━━━━━ Data section ━━━━━

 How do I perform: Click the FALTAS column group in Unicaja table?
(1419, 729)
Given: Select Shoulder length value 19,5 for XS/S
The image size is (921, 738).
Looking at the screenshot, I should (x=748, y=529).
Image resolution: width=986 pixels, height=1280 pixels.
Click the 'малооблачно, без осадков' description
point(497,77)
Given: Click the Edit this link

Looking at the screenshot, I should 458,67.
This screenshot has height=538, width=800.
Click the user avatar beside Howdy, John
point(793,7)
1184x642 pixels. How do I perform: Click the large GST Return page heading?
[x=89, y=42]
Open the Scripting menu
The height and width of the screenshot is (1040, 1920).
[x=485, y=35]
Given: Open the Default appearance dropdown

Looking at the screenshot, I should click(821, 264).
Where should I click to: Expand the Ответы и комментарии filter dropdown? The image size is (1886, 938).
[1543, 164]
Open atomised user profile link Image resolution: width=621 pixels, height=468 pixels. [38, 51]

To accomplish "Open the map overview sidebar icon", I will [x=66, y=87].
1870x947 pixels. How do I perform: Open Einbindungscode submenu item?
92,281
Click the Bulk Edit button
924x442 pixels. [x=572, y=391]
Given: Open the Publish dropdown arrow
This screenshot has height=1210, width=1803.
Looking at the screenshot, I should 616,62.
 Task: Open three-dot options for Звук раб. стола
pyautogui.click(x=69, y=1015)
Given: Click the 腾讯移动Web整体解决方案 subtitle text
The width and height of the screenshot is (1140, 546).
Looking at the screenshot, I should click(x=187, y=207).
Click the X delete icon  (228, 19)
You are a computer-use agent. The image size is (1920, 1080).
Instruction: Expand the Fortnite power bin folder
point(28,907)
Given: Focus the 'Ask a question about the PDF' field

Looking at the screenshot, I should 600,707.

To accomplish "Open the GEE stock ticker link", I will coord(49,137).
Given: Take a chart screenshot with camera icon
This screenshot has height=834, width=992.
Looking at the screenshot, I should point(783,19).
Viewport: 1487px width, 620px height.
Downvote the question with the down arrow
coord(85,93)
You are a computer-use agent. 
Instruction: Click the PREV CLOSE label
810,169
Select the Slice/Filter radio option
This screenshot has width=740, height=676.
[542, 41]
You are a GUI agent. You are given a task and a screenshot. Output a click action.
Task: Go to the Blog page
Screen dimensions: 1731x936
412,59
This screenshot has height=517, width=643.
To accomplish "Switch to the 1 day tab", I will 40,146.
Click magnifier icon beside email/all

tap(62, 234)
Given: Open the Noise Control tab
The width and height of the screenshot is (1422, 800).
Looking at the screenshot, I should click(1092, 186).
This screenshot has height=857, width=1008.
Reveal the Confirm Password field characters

━━━━━

# [Work required]
Which lines above hold the string "computer"? Please copy all of them.

# [Exercise answer]
You are a computer-use agent. The image size is (1920, 1080).
You are a computer-use agent. 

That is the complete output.